Retail data firm RealtyTrac reported investors and other cash buyers are purchasing fewer homes. As a result, the flow of cash purchases that disrupted some mortgage markets may be slowing, the firm said.
The Irvine, Calif.-based RealtyTrac is a leading source of real estate data, particularly foreclosure activity.
Nationally, 37.9% of all homes purchased in second quarter of 2014 were purchased for cash, RealtyTrac reported. That figure was down from a three-year high of 42% in 2014's first quarter; however, the number was higher than the 35.7% of homes purchased for cash in the second quarter of 2013, the firm reported.
“The flurry of purchases by institutional investors and other cash buyers that kicked off two years ago when U.S. home prices hit bottom is finally showing signs of subsiding,” said Daren Blomquist, RealtyTrac vice president, noting that U.S. median home prices bottomed out in March 2012. “Over the past 10 quarters, cash sales have accounted for 39% of all home sales on average, and institutional investor purchases have accounted for 5.3% of all home sales on average. Prior to that, from 2001 to 2011, the average quarterly cash share was 30%, and the average quarterly institutional investor share was 2.6%
The numbers represent a good news/bad news scenario for the housing market, Blomquist said.

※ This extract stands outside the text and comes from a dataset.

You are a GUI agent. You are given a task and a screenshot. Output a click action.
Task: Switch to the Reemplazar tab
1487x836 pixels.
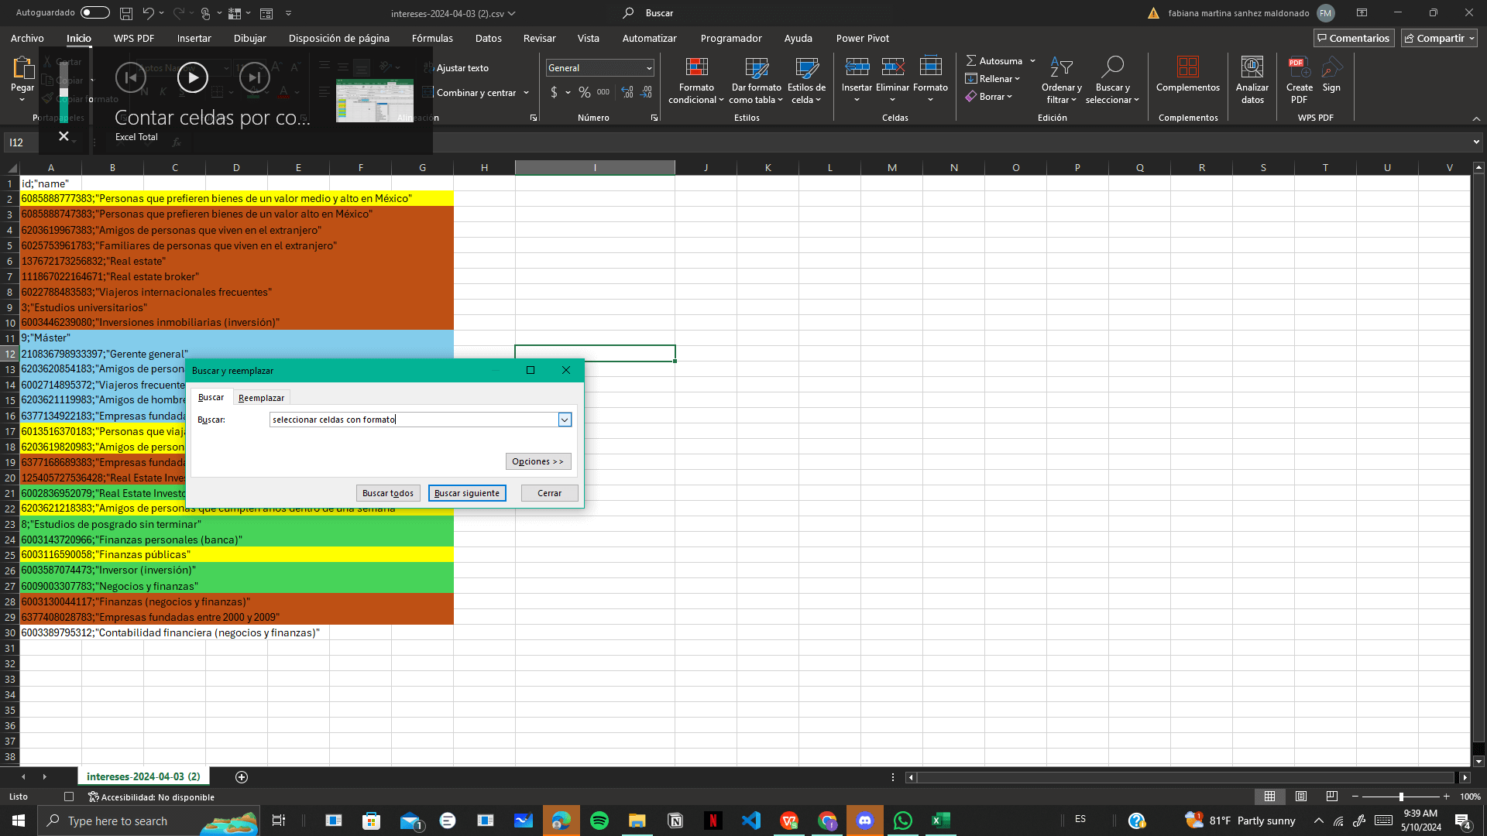(x=261, y=398)
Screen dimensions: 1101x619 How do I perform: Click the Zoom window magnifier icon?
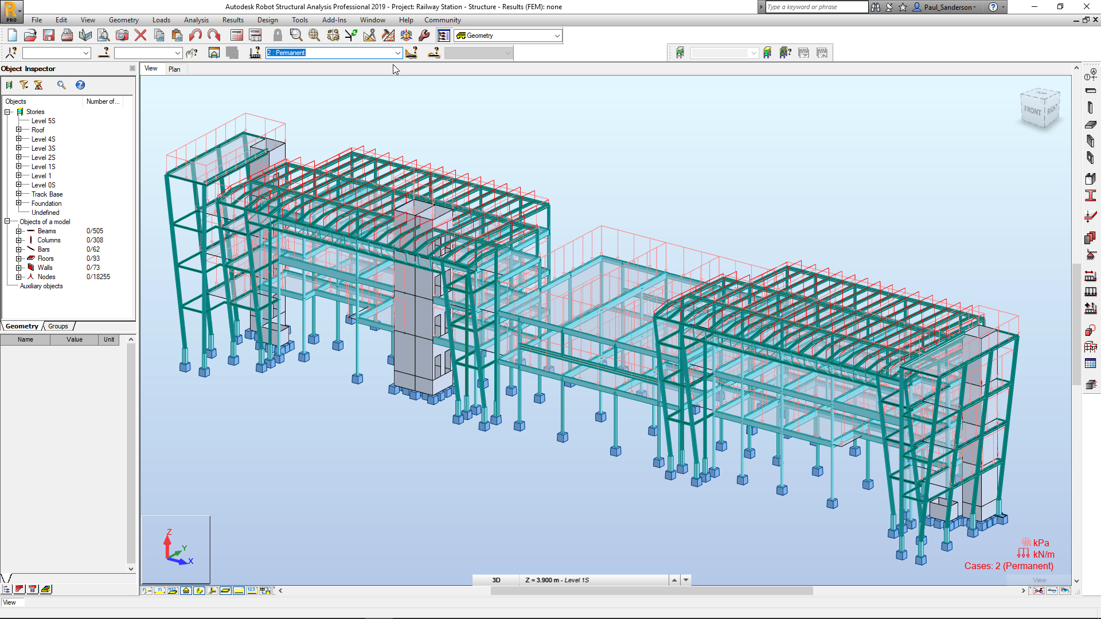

“The good news is that fewer cash buyers should help loosen up inventory of homes for sale and reduce competitive bidding, giving first time homebuyers and other non-cash buyers more opportunities. The bad news is that some of those first time homebuyers and other non-cash buyers may already be priced out of the market thanks to the rapid run-up in home prices over the past two years in many areas,” he said.
The report found that cash real estate purchases in the second quarter were weighted more heavily on both ends of the real estate price spectrum. While cash purchased 37.9% of homes overall, it purchased 67% of homes selling for $100,000 or less and 45% of homes selling for more than $2 million, the report said.
RealtyTrac reported seven metropolitan areas where cash purchases represented more than 50% of second quarter sales, with six in Florida and one in Nevada. The six Florida metropolitan areas included Miami (64.1% purchases in cash), Fort Myers (62.1%), Sarasota (61.5%), Tampa (54.6%), Lakeland (53%) and Orlando (52.2%). The one Nevada community with higher than 50% real estate purchases for cash was Las Vegas (50.7%), the report said.